We applied both models to a twin data set retrieved from the Finnish Twin Cohort study to investigate age-dependent genetic and environmental components of BMI. The details on collection of the data were described in previous publications for older (Kaprio and Koskenvuo 2002) and younger cohorts (Kaprio *et al.* 2002). In this analysis, we included 19,510 MZ and 27,312 DZ same-sex twin individuals together with the information on age at the measurement contributed to the CODATwins project (Silventoinen *et al.* 2015). The distributions of age at the measurement among the MZ and DZ twins were widespread from 11 years to 60 years as shown in Figure 3. We fitted the data set with a linear regression on sex and age before using the residuals from the regression as the phenotypes for the analysis of variance curves. The variance curves of the genetic and common environmental components estimated from the ACE(t) (with 5 interior knots for either component) and the ACE(t)-p models (with 8 interior knots for either component) are shown in Figure 4 and Figure 5. For the ACE(t)-p model, we included more knots to ensure they were sufficient and excessive knots were affected little in terms of AMSE. The 95% pointwise confidence bands were obtained by using the bootstrap method for the ACE(t) model and the MCMC method described in the *Appendix* for the ACE(t)-p model. The comparable results from both models suggested that the variance of the additive genetic component started from ∼2 at age 11 years and increased rapidly until age 35 years. After that, it leveled off for ∼10 years before growing again to nearly 15, except that the curve from the ACE(t)-p model had more fluctuations. In contrast, the variance of the common environmental component starting at ∼8 at age 11 years dropped markedly before age 20 years and became almost undetectable after that. The estimated variance of the unique environmental component was 2.25. In contrast, the ACE model using the OpenMX package (Boker *et al.* 2011) yielded estimates of 7.384, 0.000, and 2.265 for the A, C, and E components, respectively, while the AE model gave nearly the same estimates for the A and E components.

The results revealed that the common environmental factor almost vanished after age 20 years, but the growth of the additive genetic factor might be attributed to an increasing unique environmental variance that was assumed to be constant in the ACE(t) and ACE(t)-p models. Therefore, to verify whether a wrong model was used to fit the data after age 20 years, we employed the AE(t) and AE(t)-p models described in *Methods* to estimate the variance curves after age 20 years, where we allowed both A and E variance components to change. Consequently, as shown in Figure 6 and Figure 7, the variance of the A component leveled off and moderately fluctuated at ∼7.5 and climbed after age 50 years. In contrast, the variance of the E component initially standing at 2.25 grew almost linearly across the entire age interval. The AE(t) (with five interior knots for either component) and AE(t)-p (with eight interior knots for either component) models generated comparable results for the E component while AE(t)-p produced a more wavy and detailed curve for the A component probably because the number of knots in the AE(t) model was too small to catch the irregular and oscillating curve.

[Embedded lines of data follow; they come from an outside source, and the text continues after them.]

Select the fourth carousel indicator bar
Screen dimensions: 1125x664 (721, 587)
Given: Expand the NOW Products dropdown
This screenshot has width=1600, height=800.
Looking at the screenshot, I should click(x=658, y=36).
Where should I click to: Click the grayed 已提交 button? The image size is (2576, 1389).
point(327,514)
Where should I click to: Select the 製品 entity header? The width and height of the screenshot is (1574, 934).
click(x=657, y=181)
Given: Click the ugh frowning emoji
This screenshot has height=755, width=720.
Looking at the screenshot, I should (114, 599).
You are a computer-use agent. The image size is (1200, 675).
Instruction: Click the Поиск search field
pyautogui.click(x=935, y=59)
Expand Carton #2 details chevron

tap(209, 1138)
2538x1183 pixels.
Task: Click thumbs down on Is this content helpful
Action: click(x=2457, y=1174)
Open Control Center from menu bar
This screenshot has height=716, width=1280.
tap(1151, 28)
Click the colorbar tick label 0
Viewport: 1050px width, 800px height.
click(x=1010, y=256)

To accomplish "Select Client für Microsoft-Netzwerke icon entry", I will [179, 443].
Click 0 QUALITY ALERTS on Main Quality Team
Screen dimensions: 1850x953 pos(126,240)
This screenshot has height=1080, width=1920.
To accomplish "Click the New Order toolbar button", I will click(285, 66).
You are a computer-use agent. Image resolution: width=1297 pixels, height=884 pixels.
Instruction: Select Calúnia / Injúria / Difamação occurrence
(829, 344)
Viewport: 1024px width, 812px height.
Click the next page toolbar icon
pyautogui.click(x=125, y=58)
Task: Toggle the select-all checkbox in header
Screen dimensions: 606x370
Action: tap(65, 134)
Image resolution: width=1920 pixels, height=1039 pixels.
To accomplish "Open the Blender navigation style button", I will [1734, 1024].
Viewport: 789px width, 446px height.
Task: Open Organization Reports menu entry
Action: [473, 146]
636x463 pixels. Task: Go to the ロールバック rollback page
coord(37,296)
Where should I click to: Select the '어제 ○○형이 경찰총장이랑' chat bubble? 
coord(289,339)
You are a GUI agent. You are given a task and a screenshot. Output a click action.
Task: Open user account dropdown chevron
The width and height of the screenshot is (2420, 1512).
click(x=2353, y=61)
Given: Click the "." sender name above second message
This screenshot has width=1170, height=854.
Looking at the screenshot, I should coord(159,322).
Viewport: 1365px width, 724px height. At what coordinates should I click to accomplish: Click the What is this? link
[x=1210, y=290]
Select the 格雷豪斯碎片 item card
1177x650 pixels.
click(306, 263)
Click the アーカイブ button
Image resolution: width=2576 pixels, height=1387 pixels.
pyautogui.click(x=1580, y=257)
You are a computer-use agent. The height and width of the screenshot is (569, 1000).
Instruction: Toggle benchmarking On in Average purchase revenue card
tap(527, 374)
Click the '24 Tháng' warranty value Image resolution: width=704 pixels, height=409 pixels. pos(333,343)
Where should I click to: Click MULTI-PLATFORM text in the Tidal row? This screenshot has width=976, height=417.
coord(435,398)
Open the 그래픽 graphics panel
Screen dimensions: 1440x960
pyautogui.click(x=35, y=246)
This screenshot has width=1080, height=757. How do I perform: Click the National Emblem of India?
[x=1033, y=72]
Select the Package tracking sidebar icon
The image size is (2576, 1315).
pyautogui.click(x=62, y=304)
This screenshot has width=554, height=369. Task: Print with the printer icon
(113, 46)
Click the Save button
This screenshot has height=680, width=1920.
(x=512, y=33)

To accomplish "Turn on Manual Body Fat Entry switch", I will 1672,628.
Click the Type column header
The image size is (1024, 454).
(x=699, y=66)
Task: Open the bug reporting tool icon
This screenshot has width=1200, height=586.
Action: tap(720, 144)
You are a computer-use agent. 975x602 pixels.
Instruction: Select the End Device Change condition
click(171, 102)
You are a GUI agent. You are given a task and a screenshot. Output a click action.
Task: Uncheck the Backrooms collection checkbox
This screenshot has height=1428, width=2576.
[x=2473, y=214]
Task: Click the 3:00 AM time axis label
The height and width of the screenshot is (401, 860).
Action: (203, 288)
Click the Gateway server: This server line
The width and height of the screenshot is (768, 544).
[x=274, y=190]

To further verify the periodic pattern of the A component after age 20 years, we performed stratified analyses with 5-year and 3-year intervals based on the AE model. The result based on the 5-year interval (Figure 8A) was very close to that from the AE(t) model (*i.e.*, the B-spline model) and the result based on the 3-year interval (Figure 8B) was more similar to that from the AE(t)-p model (*i.e.*, the P-spline model), which showed more periodic fluctuations. Smaller age intervals offered a refined picture but resulted in larger estimation uncertainty.

## Discussion

In this work, we have proposed two novel twin models to explore dynamic behavior of the variance components over age or time. The estimated variance functions can be utilized to calculate the age-specific heritability. The results of our BMI study demonstrate that the proposed models provide a more detailed dynamic profile of the A, C, and E variance components than the classical twin models. These models are more flexible than the parametric models (Purcell 2002) as they do not require a prespecified assumption of the function form. Compared to LOSEM, which is an exploratory method and the results of which are heavily dependent on the selection of the width of a weighting distribution (Briley *et al.* 2015), the proposed models based on P-splines are more adaptive to data and straightforward for model comparison using likelihood-ratio tests.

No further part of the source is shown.